Tim inafis kepolisian Polres Lotim yang menggelar olah tempat kejadian perkara mendapati korban meninggal dunia di dalam kamar tidurnya dengan posisi berbaring terlentang. Jenazah sudah membusuk dipenuhi belatung. Saat itu, keadaan rumah terkunci dari dalam, pintu kemudian didobrak oleh orangtua korban dan dibantu tetangga
"Dari kondisi jenazah diperkirakan, korban meninggal dunia sekitar 3 hari atau lebih," ungkap Kasi Humas Polres Lotim, Iptu. Nicolas Usman.
3. Korban tinggal sendirian

Nicolas mengatakan selama ini korban tinggal sendirian di rumah tersebut dan memiliki tiga anak. Istri korban bekerja sebagai TKI di Arab Saudi, sementara dua anaknya tinggal di Pondok Pesantren Di Wilayah Lenek dan satu anak korban tinggal bersama neneknya.
Korban terakhir kali bertemu dengan saudaranya yaitu pada Kamis (26/9/24). Saat itu korban datang ke rumah saudaranya untuk makan malam, tetapi setelah hari itu tidak pernah lagi bertemu dan berkomunikasi. Dua hari sebelum ditemukan, keluarganya juga datang ke rumah korban, tetapi kondisi sepi dan rumah terkunci.
"Menurut keluarga dan tetangga, korban selama ini bergaul dengan baik dengan tetangga ataupun saudaranya, dan tidak pernah diketahui memiliki masalah.
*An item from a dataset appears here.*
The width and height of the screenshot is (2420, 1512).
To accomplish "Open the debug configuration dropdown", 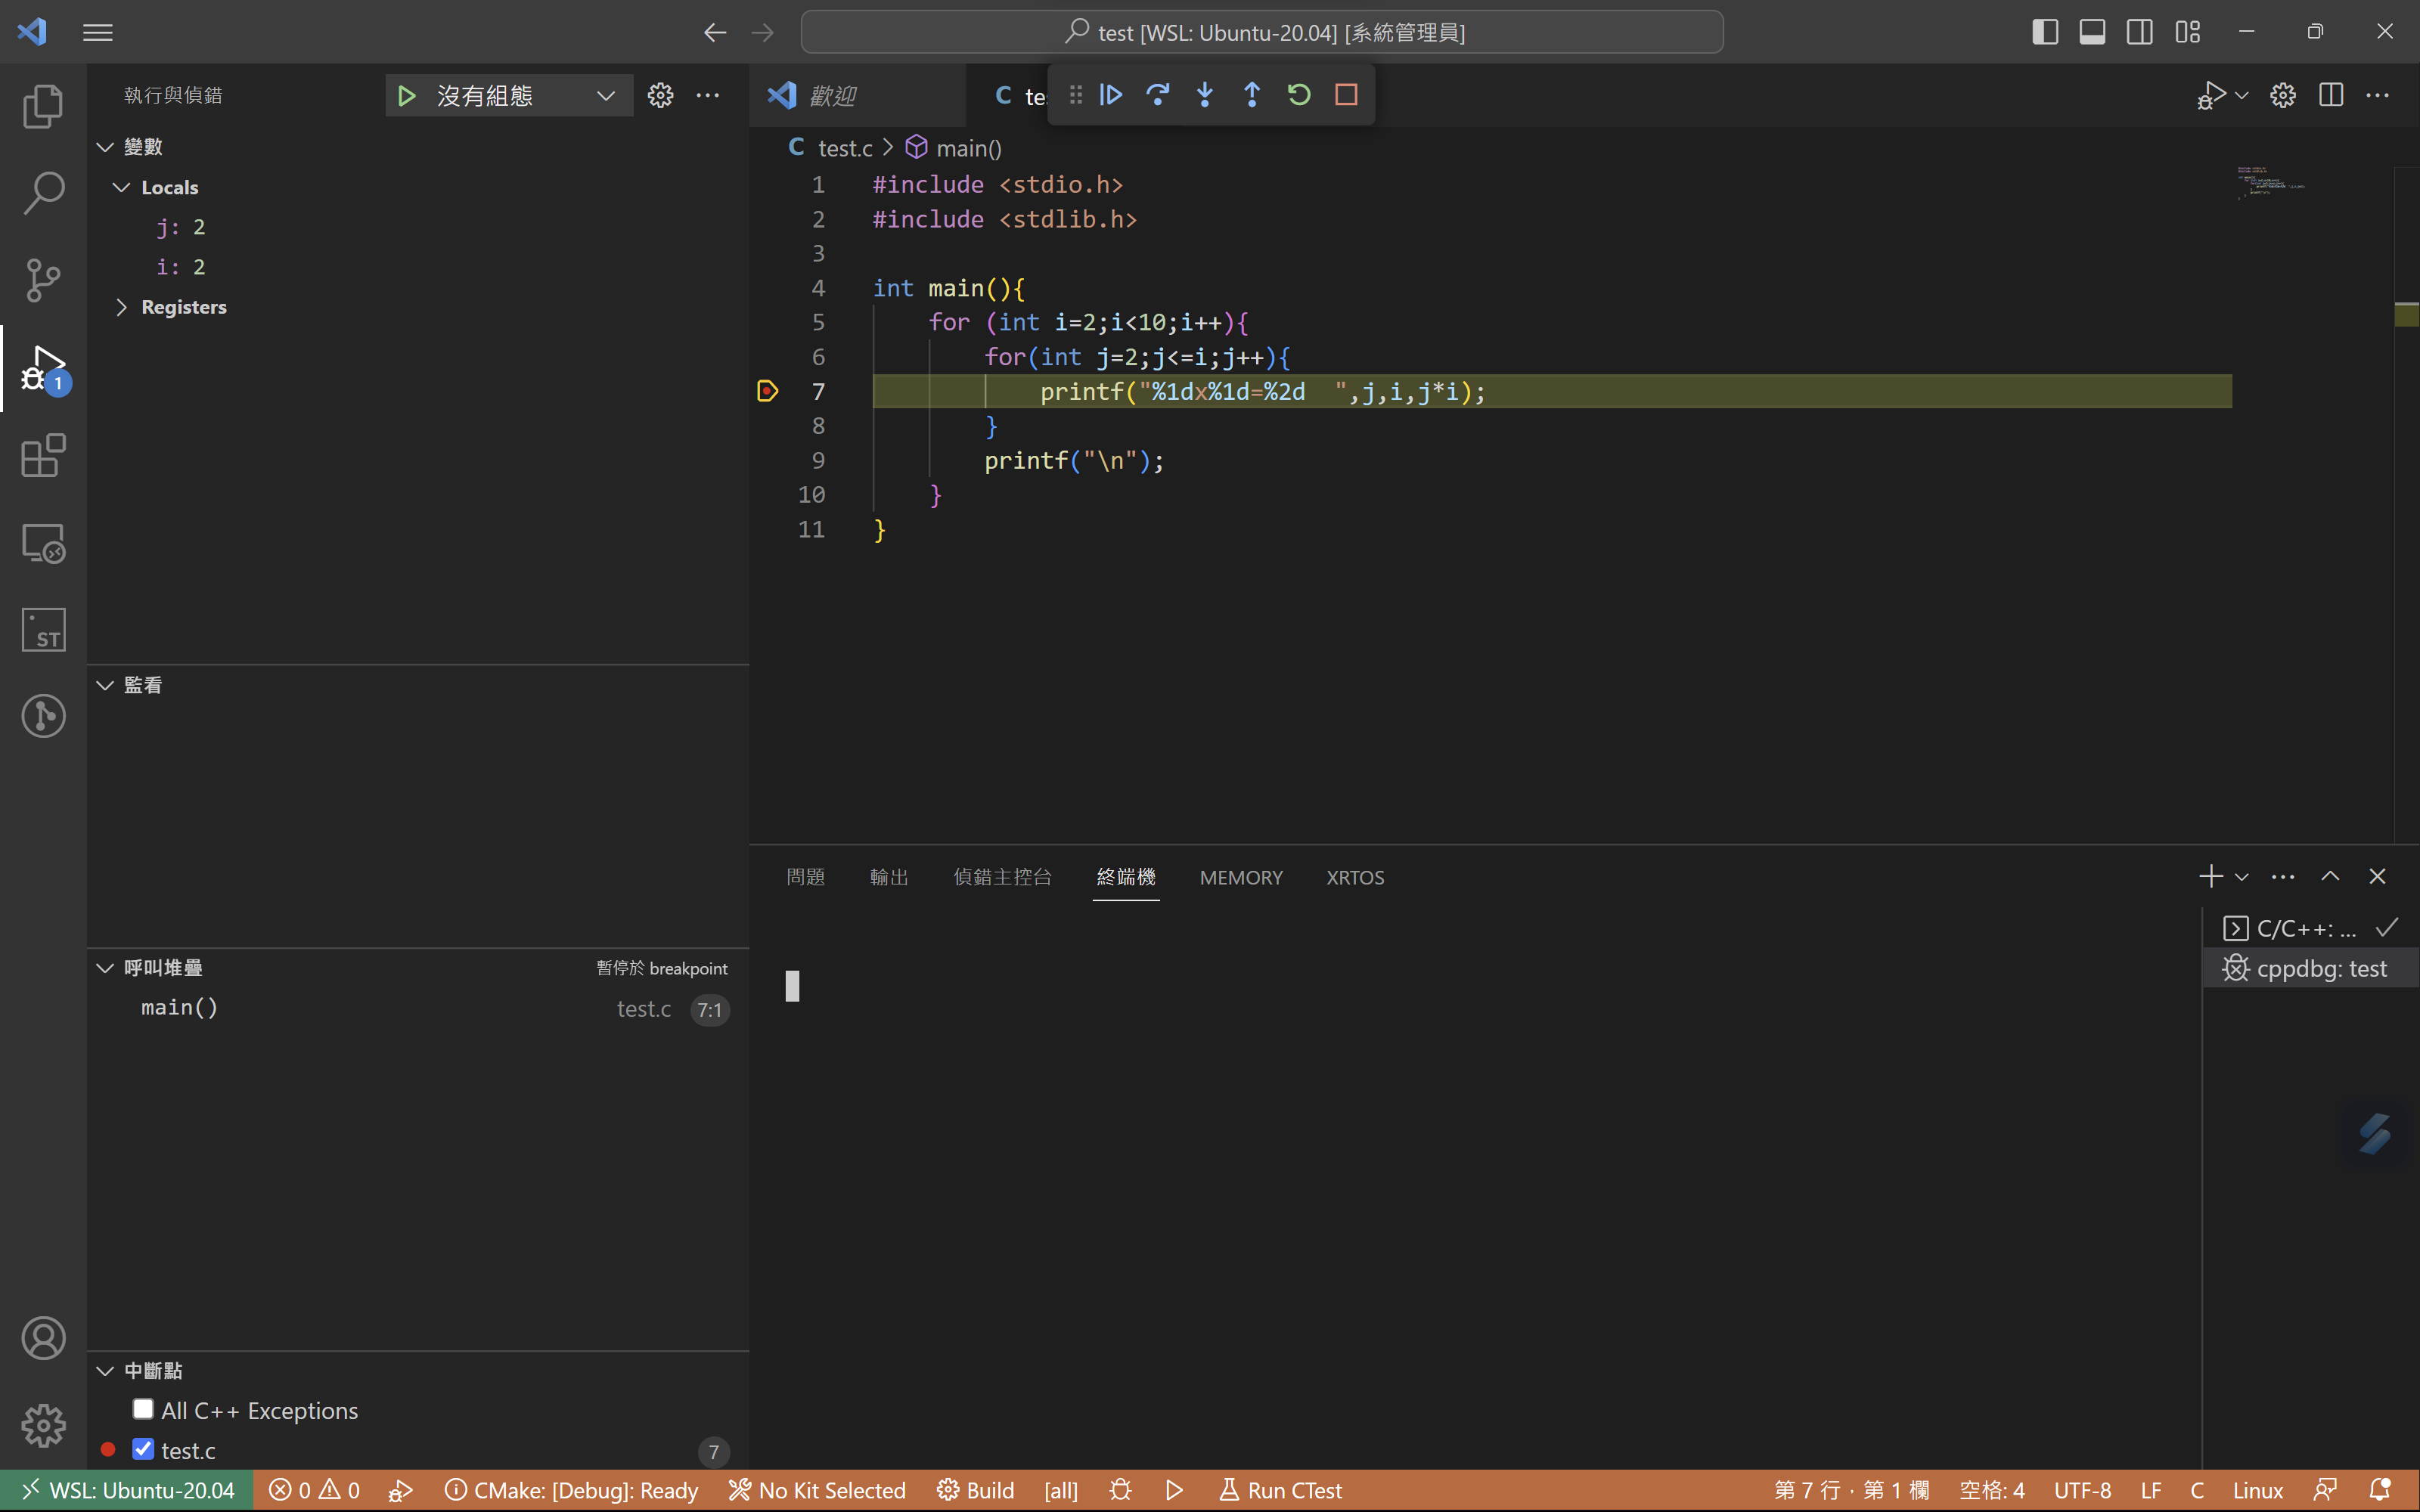I will [605, 96].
Korban diketahui tidak pernah mengeluh sakit selama ini,," jelas Usman.
Tidak diketahui pasti apa penyebab kematian korban, Karena tidak ada kejanggalan atas kematian korban, pihak keluarga mengikhlaskan kematian korban sebagai musibah dan ajal yang tak bisa dihindari.
"Keluarga juga menolak untuk dilakukan autopsi terhadap korban, dan tidak akan melakukan penuntutan dalam peristiwa kematian korban," tutup Nicolas.